Print

Banana Cupcake

Banana Cupcake

5 Stars 4 Stars 3 Stars 2 Stars 1 Star

No reviews

These banana cupcakes are light, moist, and bursting with banana flavor—a perfect treat for dessert lovers and an ideal way to use overripe bananas. They’re simple to make and can be dressed up with your favorite frosting or enjoyed on their own.

Ingredients

Units Scale
  • 1 3/4 cups all-purpose flour
  • 1 cup granulated sugar
  • 1 teaspoon baking soda
  • 1/2 teaspoon baking powder
  • 1/4 teaspoon salt
  • 2 large eggs
  • 1/2 cup unsalted butter, softened
  • 3 ripe bananas, mashed
  • 1 teaspoon vanilla extract

 

  • 1/2 cup sour cream or plain yogurt

Instructions

  • Preheat your oven to 350°F (175°C) and line a cupcake pan with paper liners.
  • In a medium bowl, sift together the flour, baking soda, baking powder, and salt.
  • In a large bowl, cream the butter and sugar until light and fluffy. Add the eggs one at a time, beating well after each addition.
  • Mix in the mashed bananas and vanilla extract.
  • Alternately add the dry ingredients and sour cream to the banana mixture, beginning and ending with the dry ingredients.

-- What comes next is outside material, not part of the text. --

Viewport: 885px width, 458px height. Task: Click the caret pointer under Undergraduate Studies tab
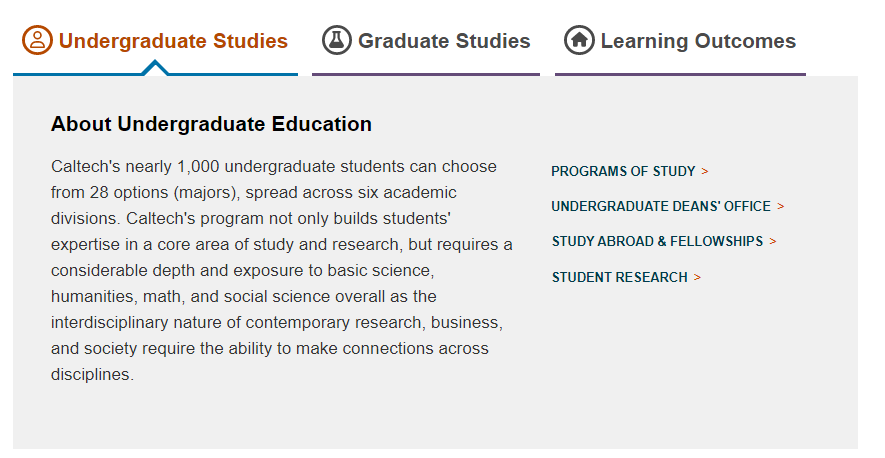(x=155, y=68)
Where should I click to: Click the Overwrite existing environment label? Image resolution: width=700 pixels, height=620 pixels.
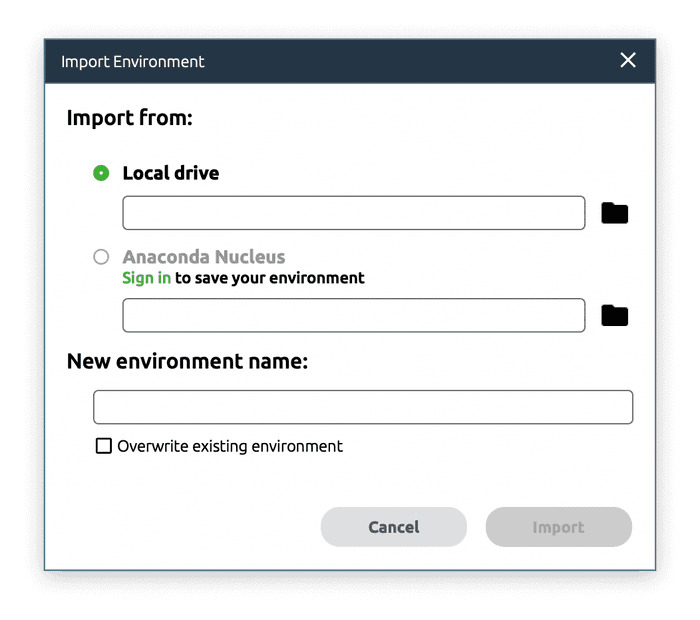pyautogui.click(x=230, y=446)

Mix until just combined.
  • Spoon the batter into the cupcake liners, filling each about 2/3 full.
  • Bake for 18–22 minutes or until a toothpick inserted in the center comes out clean.
  • Allow cupcakes to cool in the pan for 5 minutes, then transfer to a wire rack to cool completely.

 

  • Optional: Frost with cream cheese frosting once completely cooled.

Notes

  • For extra flavor, consider adding a pinch of cinnamon or nutmeg to the dry ingredients.
  • These cupcakes pair wonderfully with a tangy cream cheese frosting.
  • If you prefer a dairy-free version, substitute the butter with a plant-based alternative and use dairy-free yogurt.